The Arctic Council provides a forum where countries and indigenous peoples meet to discuss how the future is to be shaped. Without the peaceful developments of recent decades, it would hardly be possible to define the Arctic region's hydrocarbons and minerals as realistic economic resources. At the recent Arctic Frontiers conference, the Norwegian foreign minister spoke about the Norwegian High North Strategy and how established rules-of-the-game are an important part of the policy that will open opportunities for growth and value creation.
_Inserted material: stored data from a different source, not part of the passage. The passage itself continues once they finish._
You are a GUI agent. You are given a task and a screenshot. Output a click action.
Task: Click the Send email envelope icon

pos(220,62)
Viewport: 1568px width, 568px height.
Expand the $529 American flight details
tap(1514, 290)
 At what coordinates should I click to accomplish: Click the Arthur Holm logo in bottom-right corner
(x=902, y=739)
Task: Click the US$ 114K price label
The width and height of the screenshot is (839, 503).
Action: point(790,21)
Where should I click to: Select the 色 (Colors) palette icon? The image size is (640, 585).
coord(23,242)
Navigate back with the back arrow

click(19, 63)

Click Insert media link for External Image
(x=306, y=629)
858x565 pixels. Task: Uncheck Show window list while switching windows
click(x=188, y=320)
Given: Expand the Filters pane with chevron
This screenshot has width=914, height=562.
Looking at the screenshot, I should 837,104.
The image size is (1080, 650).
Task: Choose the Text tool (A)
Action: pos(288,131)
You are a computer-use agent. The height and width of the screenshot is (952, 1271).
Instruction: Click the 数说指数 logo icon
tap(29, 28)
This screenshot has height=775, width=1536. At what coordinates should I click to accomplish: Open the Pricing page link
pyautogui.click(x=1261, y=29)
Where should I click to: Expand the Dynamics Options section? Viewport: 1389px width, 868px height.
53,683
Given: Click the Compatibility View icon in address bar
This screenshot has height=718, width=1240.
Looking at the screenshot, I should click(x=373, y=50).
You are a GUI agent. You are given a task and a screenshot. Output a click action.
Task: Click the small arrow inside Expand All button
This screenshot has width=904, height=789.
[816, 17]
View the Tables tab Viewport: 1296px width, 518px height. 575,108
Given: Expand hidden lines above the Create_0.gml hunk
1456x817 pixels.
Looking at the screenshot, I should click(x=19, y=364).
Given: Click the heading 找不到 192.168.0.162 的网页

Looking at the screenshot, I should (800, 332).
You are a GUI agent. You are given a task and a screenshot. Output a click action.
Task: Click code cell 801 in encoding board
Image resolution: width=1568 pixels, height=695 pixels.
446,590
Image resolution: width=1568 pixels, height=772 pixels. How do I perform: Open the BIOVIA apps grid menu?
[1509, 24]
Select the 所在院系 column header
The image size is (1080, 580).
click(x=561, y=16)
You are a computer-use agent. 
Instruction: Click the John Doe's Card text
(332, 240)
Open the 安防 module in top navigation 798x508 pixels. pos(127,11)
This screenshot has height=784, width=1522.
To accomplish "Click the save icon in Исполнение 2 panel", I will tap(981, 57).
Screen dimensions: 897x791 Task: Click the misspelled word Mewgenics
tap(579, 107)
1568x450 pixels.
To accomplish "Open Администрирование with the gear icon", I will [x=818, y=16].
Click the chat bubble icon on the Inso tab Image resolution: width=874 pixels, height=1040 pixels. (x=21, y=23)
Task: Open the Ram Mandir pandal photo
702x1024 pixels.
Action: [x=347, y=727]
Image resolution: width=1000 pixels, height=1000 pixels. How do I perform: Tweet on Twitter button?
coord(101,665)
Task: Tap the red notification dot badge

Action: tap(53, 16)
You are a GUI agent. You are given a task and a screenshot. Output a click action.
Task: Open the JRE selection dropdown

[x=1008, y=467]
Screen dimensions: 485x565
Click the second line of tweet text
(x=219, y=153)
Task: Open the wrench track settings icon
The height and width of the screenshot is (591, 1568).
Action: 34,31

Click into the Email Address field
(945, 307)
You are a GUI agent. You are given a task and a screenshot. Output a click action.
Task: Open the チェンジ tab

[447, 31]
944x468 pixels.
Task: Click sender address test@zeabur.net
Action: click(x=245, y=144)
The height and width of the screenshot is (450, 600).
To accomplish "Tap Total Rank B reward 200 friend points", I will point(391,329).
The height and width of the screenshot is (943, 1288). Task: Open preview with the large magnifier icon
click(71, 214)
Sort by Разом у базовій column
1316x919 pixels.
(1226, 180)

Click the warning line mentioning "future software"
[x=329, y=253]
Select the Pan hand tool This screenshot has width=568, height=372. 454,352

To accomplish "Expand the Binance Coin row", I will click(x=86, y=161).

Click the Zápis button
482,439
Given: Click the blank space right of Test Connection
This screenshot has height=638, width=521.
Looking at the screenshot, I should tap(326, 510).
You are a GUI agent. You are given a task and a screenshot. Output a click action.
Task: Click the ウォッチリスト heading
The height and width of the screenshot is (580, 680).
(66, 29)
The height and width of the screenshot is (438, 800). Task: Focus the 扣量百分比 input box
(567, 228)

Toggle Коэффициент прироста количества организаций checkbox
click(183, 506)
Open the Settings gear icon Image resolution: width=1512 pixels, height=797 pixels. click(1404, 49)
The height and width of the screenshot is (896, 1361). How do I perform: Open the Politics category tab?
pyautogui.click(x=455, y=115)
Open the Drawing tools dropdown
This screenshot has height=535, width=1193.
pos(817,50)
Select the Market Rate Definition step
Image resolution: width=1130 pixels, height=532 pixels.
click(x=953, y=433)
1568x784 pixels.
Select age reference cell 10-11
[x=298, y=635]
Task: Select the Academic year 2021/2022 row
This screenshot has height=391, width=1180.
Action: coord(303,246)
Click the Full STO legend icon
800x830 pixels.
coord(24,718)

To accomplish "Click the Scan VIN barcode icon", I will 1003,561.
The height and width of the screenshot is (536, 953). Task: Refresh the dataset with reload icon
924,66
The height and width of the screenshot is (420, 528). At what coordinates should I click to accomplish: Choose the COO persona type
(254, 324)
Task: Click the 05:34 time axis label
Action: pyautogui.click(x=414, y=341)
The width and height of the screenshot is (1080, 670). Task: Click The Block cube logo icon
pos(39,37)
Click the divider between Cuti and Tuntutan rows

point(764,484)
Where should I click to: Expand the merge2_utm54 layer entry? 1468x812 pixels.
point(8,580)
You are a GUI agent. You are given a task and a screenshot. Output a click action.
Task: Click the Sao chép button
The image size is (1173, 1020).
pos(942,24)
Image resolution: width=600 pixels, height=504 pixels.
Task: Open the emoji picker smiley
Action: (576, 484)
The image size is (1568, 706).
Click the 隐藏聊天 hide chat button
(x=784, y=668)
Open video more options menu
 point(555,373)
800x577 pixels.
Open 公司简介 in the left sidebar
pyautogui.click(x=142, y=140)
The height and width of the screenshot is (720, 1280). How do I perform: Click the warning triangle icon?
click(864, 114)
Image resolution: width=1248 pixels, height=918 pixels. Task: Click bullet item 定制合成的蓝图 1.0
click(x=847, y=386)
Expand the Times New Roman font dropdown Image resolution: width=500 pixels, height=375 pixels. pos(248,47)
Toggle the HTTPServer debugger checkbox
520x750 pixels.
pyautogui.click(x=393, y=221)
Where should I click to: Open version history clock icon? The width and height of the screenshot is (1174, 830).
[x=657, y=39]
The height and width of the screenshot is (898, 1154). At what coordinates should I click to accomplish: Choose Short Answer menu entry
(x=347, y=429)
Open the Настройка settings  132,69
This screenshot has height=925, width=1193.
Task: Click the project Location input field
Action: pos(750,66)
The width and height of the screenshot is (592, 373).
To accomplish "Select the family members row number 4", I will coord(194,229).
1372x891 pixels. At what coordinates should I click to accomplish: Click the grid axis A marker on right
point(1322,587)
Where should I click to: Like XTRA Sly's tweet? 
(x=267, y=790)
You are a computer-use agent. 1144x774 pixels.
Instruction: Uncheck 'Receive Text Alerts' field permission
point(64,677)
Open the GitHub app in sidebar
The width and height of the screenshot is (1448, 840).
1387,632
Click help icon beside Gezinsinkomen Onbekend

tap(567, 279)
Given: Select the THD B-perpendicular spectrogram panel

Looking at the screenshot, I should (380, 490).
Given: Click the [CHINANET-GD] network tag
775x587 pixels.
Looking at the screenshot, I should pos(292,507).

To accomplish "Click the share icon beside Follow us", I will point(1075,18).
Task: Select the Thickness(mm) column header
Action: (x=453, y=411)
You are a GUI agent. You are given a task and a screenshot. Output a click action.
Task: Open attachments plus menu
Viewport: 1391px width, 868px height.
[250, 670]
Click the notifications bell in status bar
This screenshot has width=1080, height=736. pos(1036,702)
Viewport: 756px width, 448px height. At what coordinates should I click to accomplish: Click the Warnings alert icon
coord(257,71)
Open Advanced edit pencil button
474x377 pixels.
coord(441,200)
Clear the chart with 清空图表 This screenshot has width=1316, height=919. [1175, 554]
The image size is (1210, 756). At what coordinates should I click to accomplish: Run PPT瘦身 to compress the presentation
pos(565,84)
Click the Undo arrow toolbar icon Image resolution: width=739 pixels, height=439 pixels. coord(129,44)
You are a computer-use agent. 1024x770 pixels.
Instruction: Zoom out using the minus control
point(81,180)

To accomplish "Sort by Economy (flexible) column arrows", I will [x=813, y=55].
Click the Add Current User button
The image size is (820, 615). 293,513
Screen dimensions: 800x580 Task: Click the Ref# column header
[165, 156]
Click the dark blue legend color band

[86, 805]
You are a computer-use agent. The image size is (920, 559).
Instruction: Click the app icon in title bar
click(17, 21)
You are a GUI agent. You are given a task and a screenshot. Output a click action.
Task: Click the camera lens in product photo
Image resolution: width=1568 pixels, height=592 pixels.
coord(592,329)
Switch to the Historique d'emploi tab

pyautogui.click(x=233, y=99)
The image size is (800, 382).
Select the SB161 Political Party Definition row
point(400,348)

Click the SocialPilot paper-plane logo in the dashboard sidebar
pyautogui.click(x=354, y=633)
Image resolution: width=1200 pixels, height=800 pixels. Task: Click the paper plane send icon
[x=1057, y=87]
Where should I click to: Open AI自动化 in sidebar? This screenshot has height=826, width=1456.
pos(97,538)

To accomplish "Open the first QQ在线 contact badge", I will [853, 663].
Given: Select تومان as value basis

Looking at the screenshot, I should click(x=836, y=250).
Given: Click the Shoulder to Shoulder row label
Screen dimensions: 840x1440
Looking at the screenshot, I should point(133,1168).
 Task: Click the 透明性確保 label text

Canada will take over the chairmanship of the Arctic Council after Sweden, and the Canadian representative also spoke about development for people of the North as an overarching priority including economic growth, strong and sustainable communities and healthy ecosystems.
What place does environment policy have in these new priorities?
In the early 1990s, the focus of international cooperation was on the environment and promotion of Arctic research. Together, they became a focal point of the diplomatic negotiations, since they were policy areas where it was possible to speak about common interests, even in the face of political tensions between east and west. (Read more: The Arctic Environment from Low to High Politics – Arctic Yearbook 2012.) There are several areas in which common interests have led to positive results for the environment, not least with regard to persistent organic pollutants. The international negotiations on limiting emissions of mercury have now also come so far that we can look forward to the signing of a global convention on mercury this autumn.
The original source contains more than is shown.